Report Number: CS-TR-95-1560
Institution: Stanford University, Department of Computer Science
Title: Wrappers for Performance Enhancements and Oblivious Decision Graphs.
Author: Kohavi, Ron
Date: September 1995
Abstract: In this doctoral dissertation, we study three basic problems in machine learning and two new hypothesis spaces with corresponding learning algorithms. The problems we investigate are: accuracy estimation, feature subset selection, and parameter tuning. The latter two problems are related and are studied under the wrapper approach. The hypothesis spaces we investigate are: decision tables with a default majority rule (DTMs) and oblivious read-once decision graphs (OODGs). For accuracy estimation, we investigate cross-validation and the~.632 bootstrap. We show examples where they fail and conduct a large scale study comparing them. We conclude that repeated runs of five-fold cross-validation give a good tradeoff between bias and variance for the problem of model selection used in later chapters. We define the wrapper approach and use it for feature subset selection and parameter tuning.
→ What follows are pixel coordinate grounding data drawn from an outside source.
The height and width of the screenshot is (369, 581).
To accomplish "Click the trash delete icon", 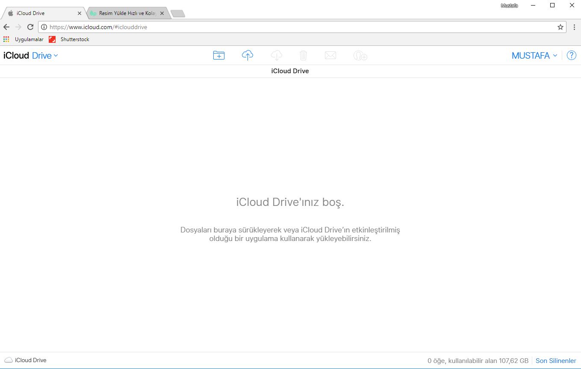I will (x=303, y=55).
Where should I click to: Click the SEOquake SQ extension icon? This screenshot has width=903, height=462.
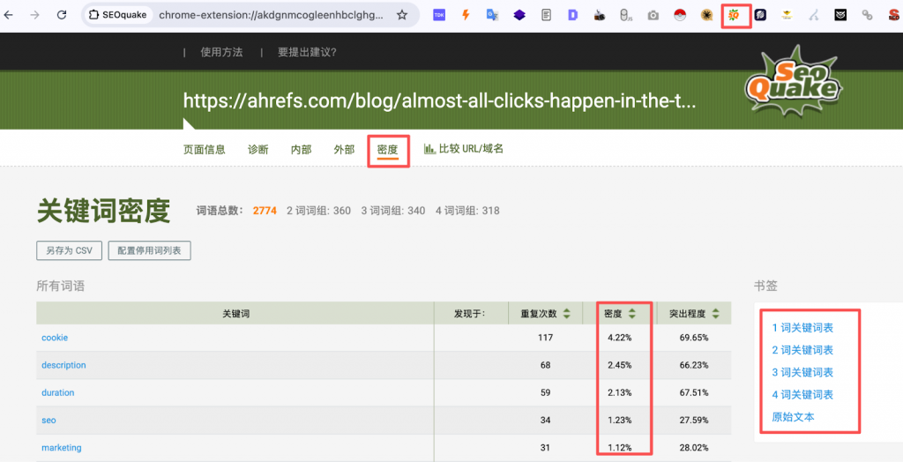pyautogui.click(x=735, y=15)
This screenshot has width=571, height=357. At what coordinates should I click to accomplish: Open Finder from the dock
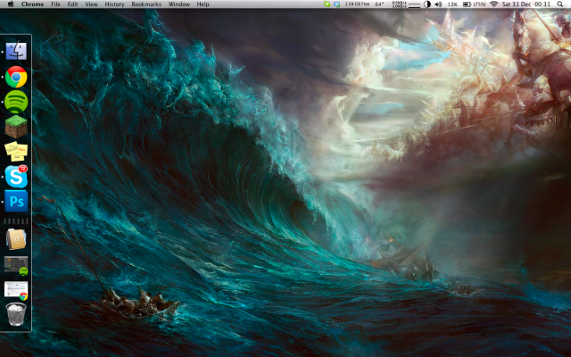(x=16, y=52)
We relate definitions of feature relevancy to the set of optimal features, which is defined with respect to both a concept and an induction algorithm. The wrapper approach requires a search space, operators, a search engine, and an evaluation function. We investigate all of them in detail and introduce compound operators for feature subset selection. Finally, we abstract the search problem into search with probabilistic estimates. We introduce decision tables with a default majority rule (DTMs) to test the conjecture that feature subset selection is a very powerful bias. The accuracy of induced DTMs is surprisingly powerful, and we concluded that this bias is extremely important for many real-world datasets. We show that the resulting decision tables are very small and can be succinctly displayed. We study properties of oblivious read-once decision graphs (OODGs) and show that they do not suffer from some inherent limitations of decision trees. We describe a a general framework for constructing OODGs bottom-up and specialize it using the wrapper approach. We show that the graphs produced are use less features than C4.5, the state-of-the-art decision tree induction algorithm, and are usually easier for humans to comprehend.